=== Section Start ===

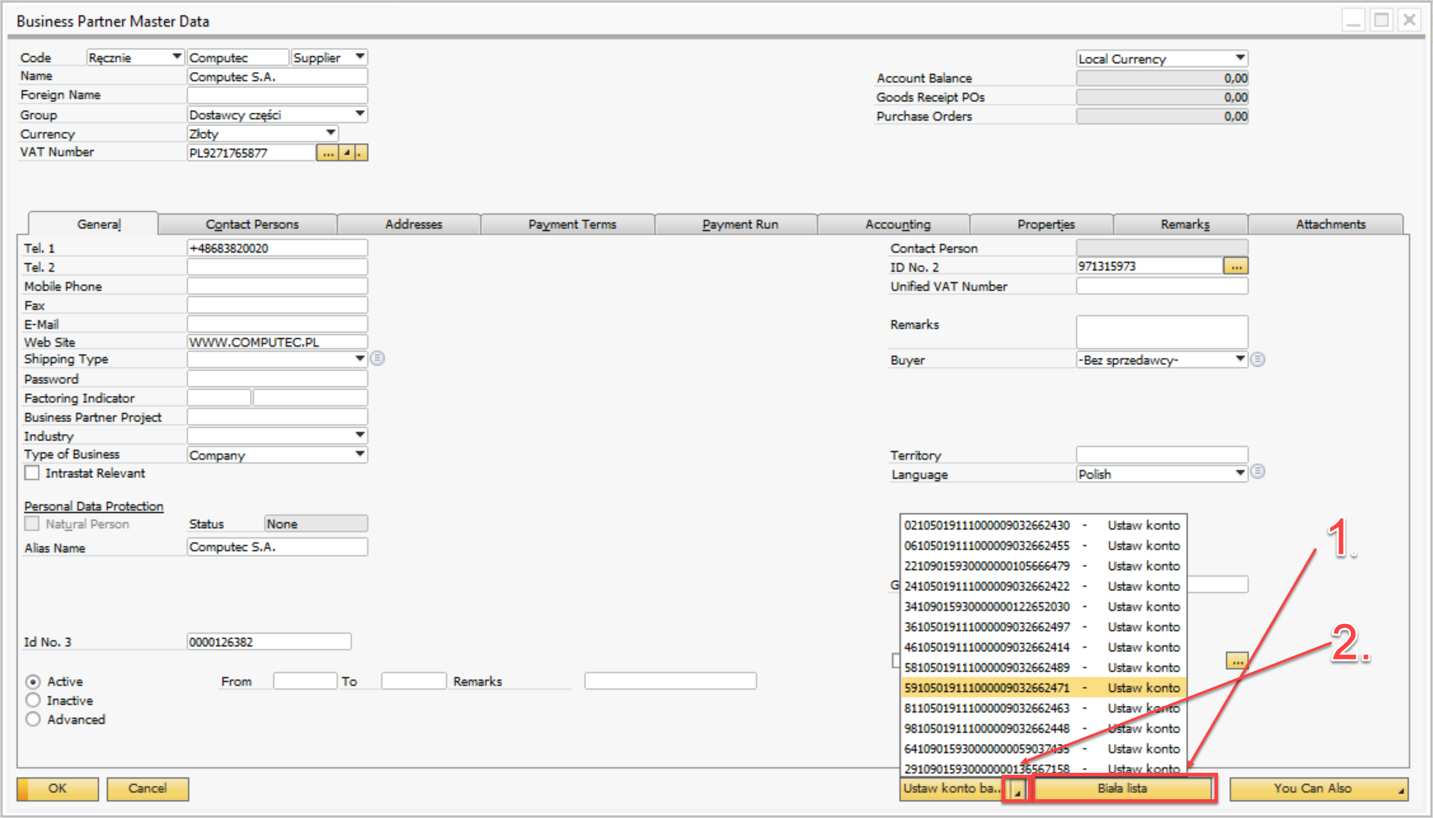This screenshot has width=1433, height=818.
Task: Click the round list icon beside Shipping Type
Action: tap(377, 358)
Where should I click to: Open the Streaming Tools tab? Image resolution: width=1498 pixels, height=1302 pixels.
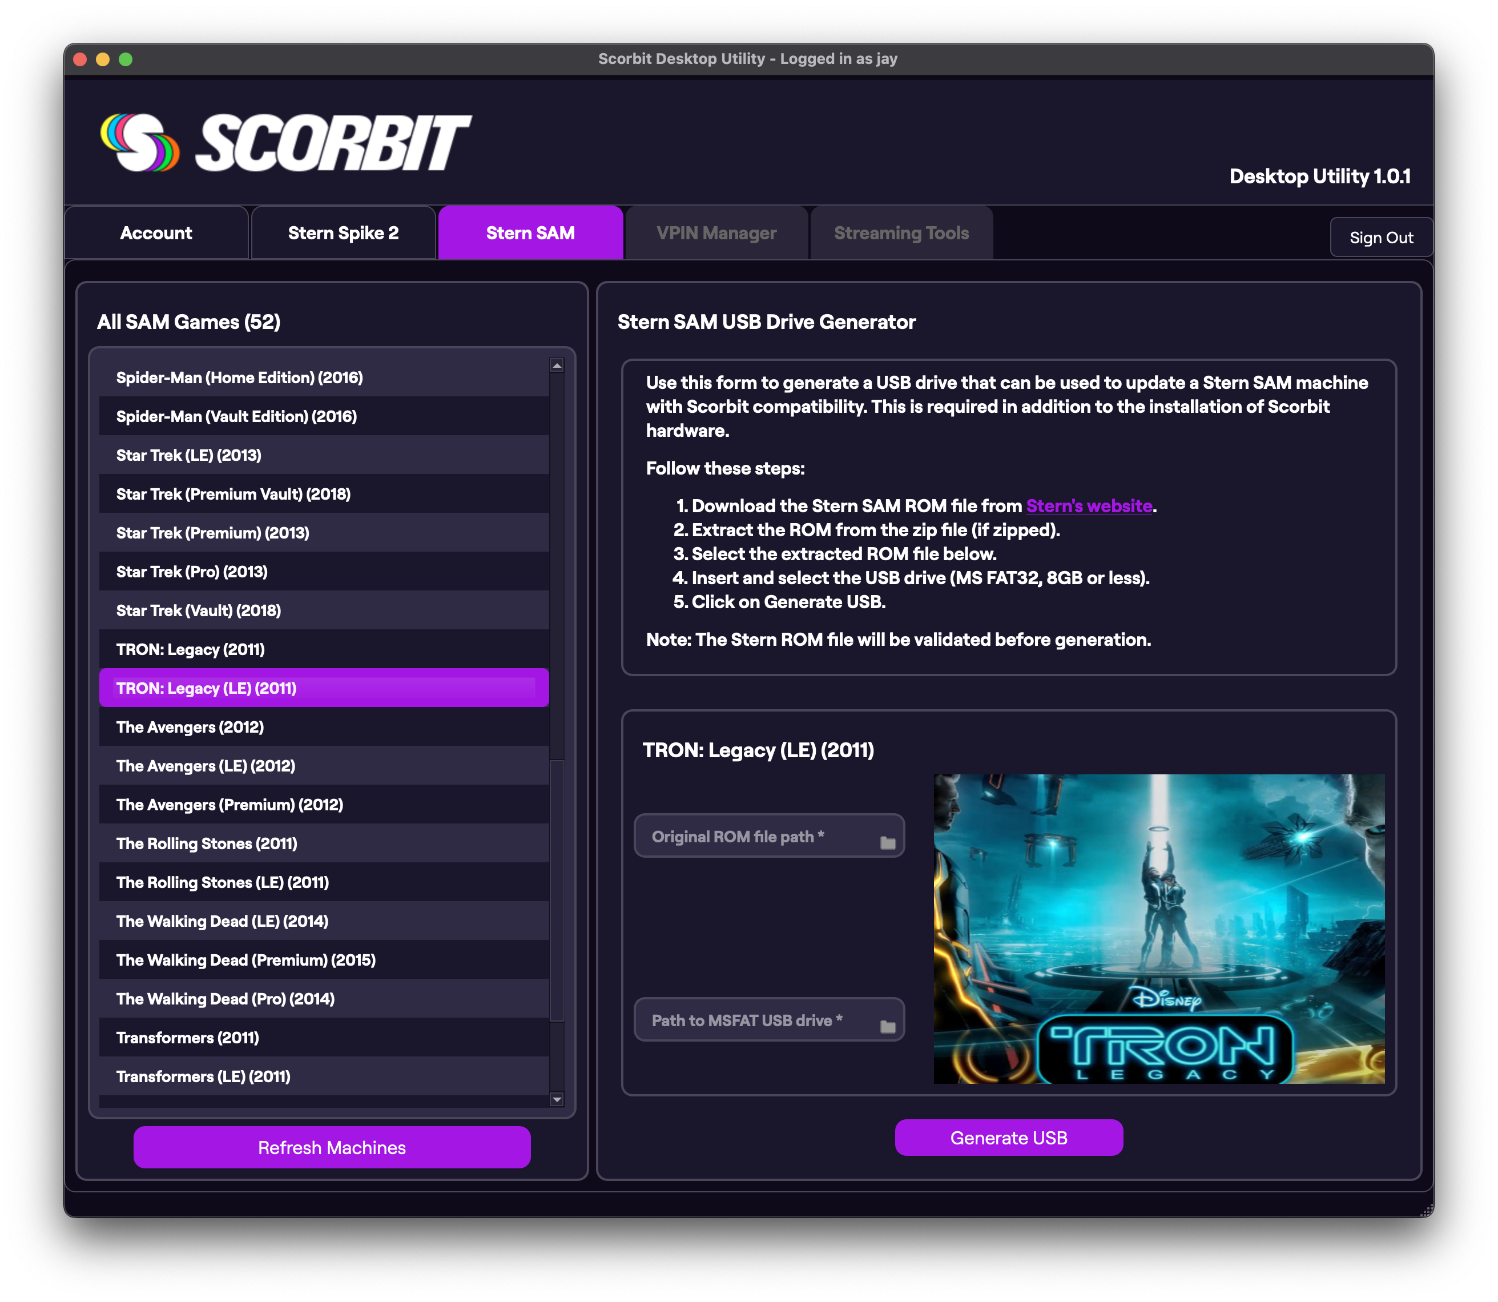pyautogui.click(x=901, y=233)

=== Section End ===

→ Exercise
Say again, word for word, every line from the one with "Where should I" through the last line of the data above, minus the pictures.

→ Solution to this task
Where should I click to: Open the Streaming Tools tab? Image resolution: width=1498 pixels, height=1302 pixels.
pyautogui.click(x=901, y=233)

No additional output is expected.